Iowa Cattlemen Would Like To See Inheritance Tax Abolished

(Des Moines) — A bill advancing in the Iowa Senate would eliminate the state’s inheritance tax, a move that’s being backed by the Iowa Cattlemen’s Association. Cora Fox, the association’s government relations director, says the inheritance tax has long been a burden for many Iowans, particularly farmers and ranchers.
“Something that’s very top-of-mind is being able to pass along your livestock operation to the next generation,” Fox says. “Here in Iowa, the family farm really is the backbone of agriculture. Anything that we can do to help support reducing a burden on the next generation is incredibly valuable to our members.” Fox says her group is encouraged by the bill’s progress in the Senate.
“We do have very strong support from leaders in the legislature and we’re always grateful for them stepping up and representing the interests of Iowa’s producers,” Fox says. “This is something that the Iowa Cattlemen have weighed in on in the past, especially at the federal level when you start talking about estate taxes.” In addition to impacting farmers and ranchers, Fox says Iowans not involved with agriculture are also adversely affected by the tax.
Fox says, “This, I believe, references property. For us in the cattle industry, we also often grow our feed and you have to have a significant land base and obviously, this would impact your crop growers here in the state, too, so it’s definitely an important issue.” The bill unanimously passed a subcommittee and will advance to the full Senate Ways and Means Committee. Chairman Dan Dawson, a Republican from Council Bluffs, says he expects elimination of the inheritance tax to be incorporated into a larger tax policy bill that will be taken up later this session.
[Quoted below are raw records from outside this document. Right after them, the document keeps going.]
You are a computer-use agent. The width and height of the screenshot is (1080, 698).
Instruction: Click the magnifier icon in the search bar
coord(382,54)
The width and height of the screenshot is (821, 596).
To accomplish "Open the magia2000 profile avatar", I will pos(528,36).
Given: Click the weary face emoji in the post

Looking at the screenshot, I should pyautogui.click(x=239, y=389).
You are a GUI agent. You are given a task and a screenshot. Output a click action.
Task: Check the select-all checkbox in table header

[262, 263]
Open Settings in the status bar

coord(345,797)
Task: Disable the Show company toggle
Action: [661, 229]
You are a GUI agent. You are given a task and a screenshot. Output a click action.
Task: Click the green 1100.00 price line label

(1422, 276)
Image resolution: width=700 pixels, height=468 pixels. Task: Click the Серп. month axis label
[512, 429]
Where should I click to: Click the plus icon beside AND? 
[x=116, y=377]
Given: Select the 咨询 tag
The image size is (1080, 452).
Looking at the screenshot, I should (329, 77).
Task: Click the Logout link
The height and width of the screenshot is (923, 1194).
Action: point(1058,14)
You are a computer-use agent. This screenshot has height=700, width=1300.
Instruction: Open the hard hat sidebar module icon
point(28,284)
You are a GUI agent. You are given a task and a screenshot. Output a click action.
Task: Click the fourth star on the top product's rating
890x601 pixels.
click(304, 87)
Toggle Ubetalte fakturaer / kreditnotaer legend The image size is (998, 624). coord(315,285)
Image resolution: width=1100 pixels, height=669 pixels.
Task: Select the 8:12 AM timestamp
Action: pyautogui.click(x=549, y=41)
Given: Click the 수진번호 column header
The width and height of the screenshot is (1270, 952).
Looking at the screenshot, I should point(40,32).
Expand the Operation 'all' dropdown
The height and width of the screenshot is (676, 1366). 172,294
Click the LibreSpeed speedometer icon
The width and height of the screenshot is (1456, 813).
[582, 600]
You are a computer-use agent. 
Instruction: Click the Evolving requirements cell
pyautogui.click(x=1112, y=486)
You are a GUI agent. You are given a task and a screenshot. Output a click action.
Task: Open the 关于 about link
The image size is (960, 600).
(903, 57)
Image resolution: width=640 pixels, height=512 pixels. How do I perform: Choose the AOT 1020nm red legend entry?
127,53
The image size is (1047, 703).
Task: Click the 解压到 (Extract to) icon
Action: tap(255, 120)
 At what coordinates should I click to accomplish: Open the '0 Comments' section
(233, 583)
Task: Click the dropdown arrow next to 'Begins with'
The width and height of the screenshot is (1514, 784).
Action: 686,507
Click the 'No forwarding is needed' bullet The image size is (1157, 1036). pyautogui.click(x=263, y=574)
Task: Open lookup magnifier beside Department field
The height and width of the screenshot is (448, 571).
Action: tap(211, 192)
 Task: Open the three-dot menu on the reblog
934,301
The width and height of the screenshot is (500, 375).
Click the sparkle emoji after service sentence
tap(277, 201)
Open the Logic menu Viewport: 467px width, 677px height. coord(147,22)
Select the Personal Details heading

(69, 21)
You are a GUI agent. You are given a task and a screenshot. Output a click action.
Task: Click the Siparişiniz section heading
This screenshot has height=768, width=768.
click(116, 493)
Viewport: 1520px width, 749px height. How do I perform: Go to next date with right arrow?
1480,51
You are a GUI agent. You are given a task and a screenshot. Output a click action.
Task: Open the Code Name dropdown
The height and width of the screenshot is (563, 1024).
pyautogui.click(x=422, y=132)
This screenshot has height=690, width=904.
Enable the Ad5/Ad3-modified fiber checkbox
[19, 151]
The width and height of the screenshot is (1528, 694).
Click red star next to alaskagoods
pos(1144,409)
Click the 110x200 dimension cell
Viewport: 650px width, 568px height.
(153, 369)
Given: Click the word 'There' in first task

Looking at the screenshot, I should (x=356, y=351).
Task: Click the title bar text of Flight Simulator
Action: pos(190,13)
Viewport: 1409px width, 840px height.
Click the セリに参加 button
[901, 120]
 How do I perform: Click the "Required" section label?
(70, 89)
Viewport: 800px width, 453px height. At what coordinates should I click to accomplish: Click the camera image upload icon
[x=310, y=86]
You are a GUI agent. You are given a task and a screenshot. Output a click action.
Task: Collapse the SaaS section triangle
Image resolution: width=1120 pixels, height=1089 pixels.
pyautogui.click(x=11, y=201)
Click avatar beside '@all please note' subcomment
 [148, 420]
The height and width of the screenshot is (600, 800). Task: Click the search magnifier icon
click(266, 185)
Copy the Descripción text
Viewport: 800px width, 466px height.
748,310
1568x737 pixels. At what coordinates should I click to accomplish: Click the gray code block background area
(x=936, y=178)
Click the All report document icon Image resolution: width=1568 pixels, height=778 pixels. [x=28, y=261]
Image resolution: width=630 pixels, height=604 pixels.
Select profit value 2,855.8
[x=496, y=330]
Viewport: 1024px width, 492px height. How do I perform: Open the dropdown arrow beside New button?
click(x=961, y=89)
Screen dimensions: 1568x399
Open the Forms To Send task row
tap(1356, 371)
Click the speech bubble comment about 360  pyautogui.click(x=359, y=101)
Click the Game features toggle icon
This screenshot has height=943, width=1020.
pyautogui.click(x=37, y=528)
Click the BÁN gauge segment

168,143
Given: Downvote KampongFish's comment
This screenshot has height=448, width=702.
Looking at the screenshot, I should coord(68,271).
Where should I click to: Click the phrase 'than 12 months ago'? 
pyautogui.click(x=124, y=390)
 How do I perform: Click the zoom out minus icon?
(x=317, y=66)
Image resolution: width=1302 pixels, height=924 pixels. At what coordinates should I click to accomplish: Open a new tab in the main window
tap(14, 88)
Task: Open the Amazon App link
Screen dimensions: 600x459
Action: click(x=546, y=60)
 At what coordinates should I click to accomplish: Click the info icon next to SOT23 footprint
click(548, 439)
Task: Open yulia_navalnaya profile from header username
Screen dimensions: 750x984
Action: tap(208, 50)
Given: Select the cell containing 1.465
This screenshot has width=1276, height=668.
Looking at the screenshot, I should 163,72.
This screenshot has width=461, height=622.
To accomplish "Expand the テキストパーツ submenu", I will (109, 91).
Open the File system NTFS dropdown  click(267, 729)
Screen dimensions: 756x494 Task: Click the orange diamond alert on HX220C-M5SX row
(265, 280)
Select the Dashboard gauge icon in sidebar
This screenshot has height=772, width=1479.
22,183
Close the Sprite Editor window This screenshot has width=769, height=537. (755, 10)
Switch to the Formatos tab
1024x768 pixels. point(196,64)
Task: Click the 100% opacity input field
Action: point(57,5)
Reynolds Requests More Funding for Iowa DOT Winter Operations

(Des Moines, IA) — The governor is asking legislators to boost the Iowa D-O-T’s budget for road salt by one-point-three-million dollars for next winter. Transportation finance director Lee Wilkinson told lawmakers, “the last three years our salt usage has increased and that’s primarily due to the severity of the winters.” In each of the past three winters, the D-O-T used
about 214-thousand tons of rock salt, on average. The cost of rock salt increased 11 percent over that time frame. Reynolds is also legislators to ensure that agency can more quickly replace blades on snowplows. The governor is suggesting lawmakers set aside at least 629-thousand dollars to buy new blades for D-O-T plows this summer.




Iowa Gets Four ‘F’ Grades in Tobacco Control Report Cards

(Des Moines, IA ) — A new report card on tobacco control from the American Lung Association ranks Iowa in five main categories, giving the state an “F” in four of them. Iowa advocacy director Kristina Hamilton says one of the key items is how much the state spends on tobacco prevention programs. Iowa is investing four-million dollars a year on efforts like Quit Line Iowa.
Hamilton says the funding is crucial to chip away at the adult and youth smoking rate and e-cigarette usage rate – and the C-D-C recommends 30-million dollars in annual spending. Iowa imposes a tax of a dollar-36 on every pack of cigarettes sold. The Lung Association is urging Iowa lawmakers to boost that tax by another a dollar-50 per pack. Iowa also got “F” grades for
efforts to end the sale of all flavored tobacco products, as well as for coverage and access to services to quit tobacco. The state’s only non-failing grade was an “A” for its smoke-free workplace law.




Plane Skids Off Runway at Davenport Municipal Airport

(Davenport, IA) — A scary moment at the Davenport Municipal Airport Thursday when a plane skidded off the runway. City officials say the plane being used in a training exercise was damaged when a wing clipped a snowbank while landing. The two people onboard weren’t injured. There was some fuel
leaking on the runway. The Federal Aviation Administration was notified of the accident.